» 抜粋:
今回の激甚災害には「想定外の規模」という形容詞が目立ちます。これにより
地震学者や防災学者の免罪符になるとは思いませんが、再び科学技術とは何か
ということを考えさせるような出来事です。超巨大地震とそれに起因する連鎖
が現代社会に与えた事実からいろいろと思いを巡らせました。

まず、ありえないことが起ったことで『ブラックスワン』を思い出しました。
これはコジマガ第54号で取り上げた本ですが、我々は将来に起こりうる確率を
正規分布という「月並みの世界」で捉えていたのかも知れません。経済分野の
リーマンショックを含めて、この世の中には予測を越えた事態は起こりうると
いう事実を忘れがちです。これに関しては、4月7日付の日経新聞の経済教室に
今回の大地震とべき乗分布について触れられています。

たしか関連本に「名もなき英雄」の話題がありました。これは、惨事を未然に
防いだヒーローを取り上げています。事前の正しい措置によって、惨事が起こ
らないので、その功績は誰も知らないままという話です。今回とは事態が違い
ますが、小学校の校舎の2階から直接、避難できる橋を作った市議の話が新聞
に掲載されていました。大津波が襲いましたが、幸い子供達が無事だったので
その功績が確認できました。

次に、ありえないことによる最大の被害が原発事故です。これまでの安全性を
高める努力が無残なまでに消失しました。原発は99.9%安全で、小数点以下を
さらに小さくする努力を電力会社は続けているという話をかつて聞いたことが
あります。たしかに地震後に運転は自動停止できましたが、発熱が収まるまで
の時間が長いという点が問題です。制止に必要な冷却装置が津波によって破壊
されたことで、最悪の事態が生じています。

そして、被害の連鎖です。生産地が被災したことで、サプライチェーンが機能
不全に陥りました。このシステムの弱点を指摘する論が新聞でも散見されまし
たが、ネットワーク化された現代社会において代替となる手段を見つけるのは
容易でありません。グルーバルな競争下で、世界生産システムから外れること
は国全体の経済力を弱めてしまうことになります。

» 資料:
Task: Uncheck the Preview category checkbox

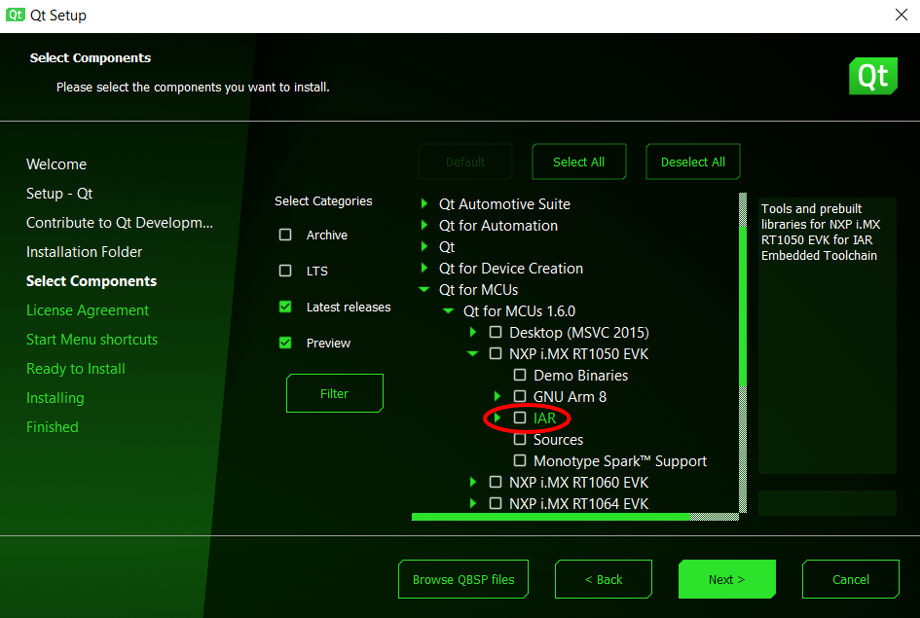Action: click(286, 343)
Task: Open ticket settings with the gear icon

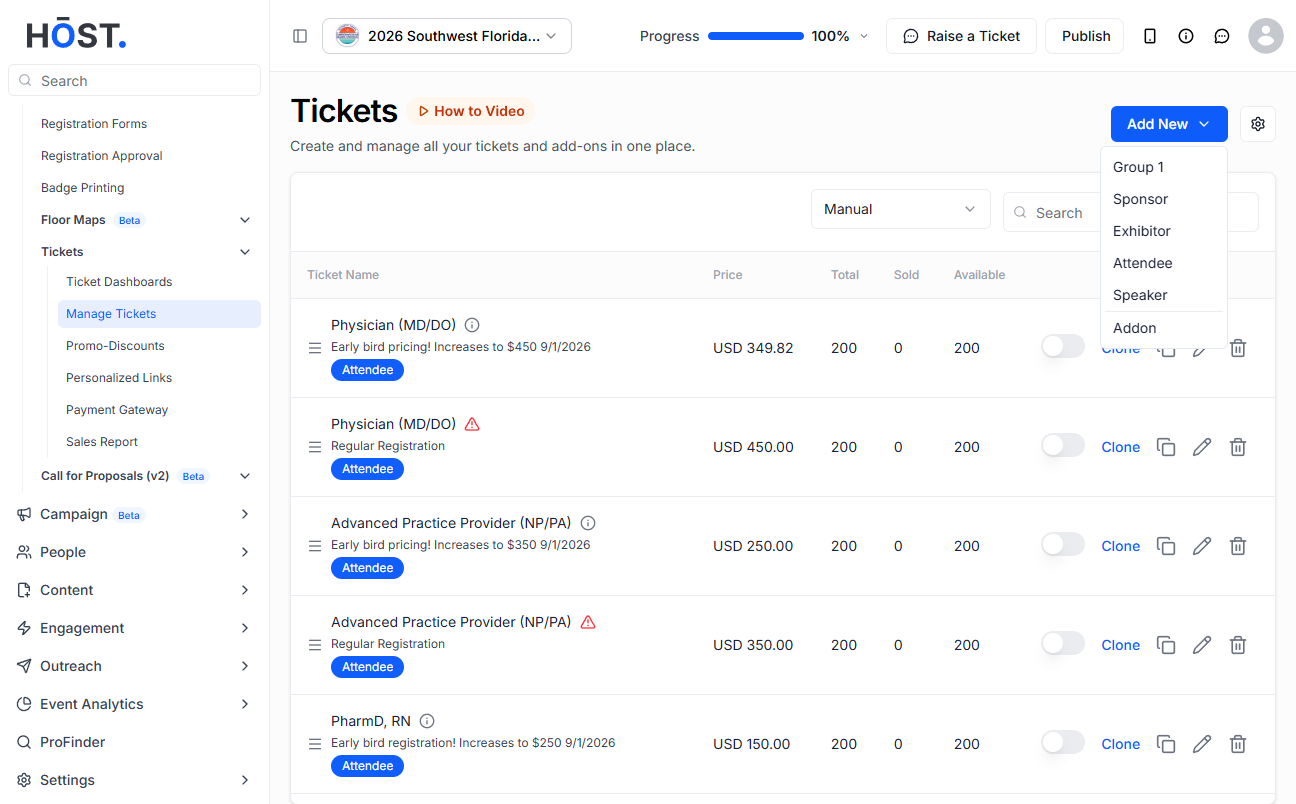Action: (x=1258, y=124)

» 課題:
抜粋の「これはコジマガ第54号で取り上げた本ですが、我々は将来に起こりうる確率を」から「その功績が確認できました。」までを全部書き直し、「市議」を「議員」に入れ替えてください。

» 解答:
これはコジマガ第54号で取り上げた本ですが、我々は将来に起こりうる確率を
正規分布という「月並みの世界」で捉えていたのかも知れません。経済分野の
リーマンショックを含めて、この世の中には予測を越えた事態は起こりうると
いう事実を忘れがちです。これに関しては、4月7日付の日経新聞の経済教室に
今回の大地震とべき乗分布について触れられています。

たしか関連本に「名もなき英雄」の話題がありました。これは、惨事を未然に
防いだヒーローを取り上げています。事前の正しい措置によって、惨事が起こ
らないので、その功績は誰も知らないままという話です。今回とは事態が違い
ますが、小学校の校舎の2階から直接、避難できる橋を作った議員の話が新聞
に掲載されていました。大津波が襲いましたが、幸い子供達が無事だったので
その功績が確認できました。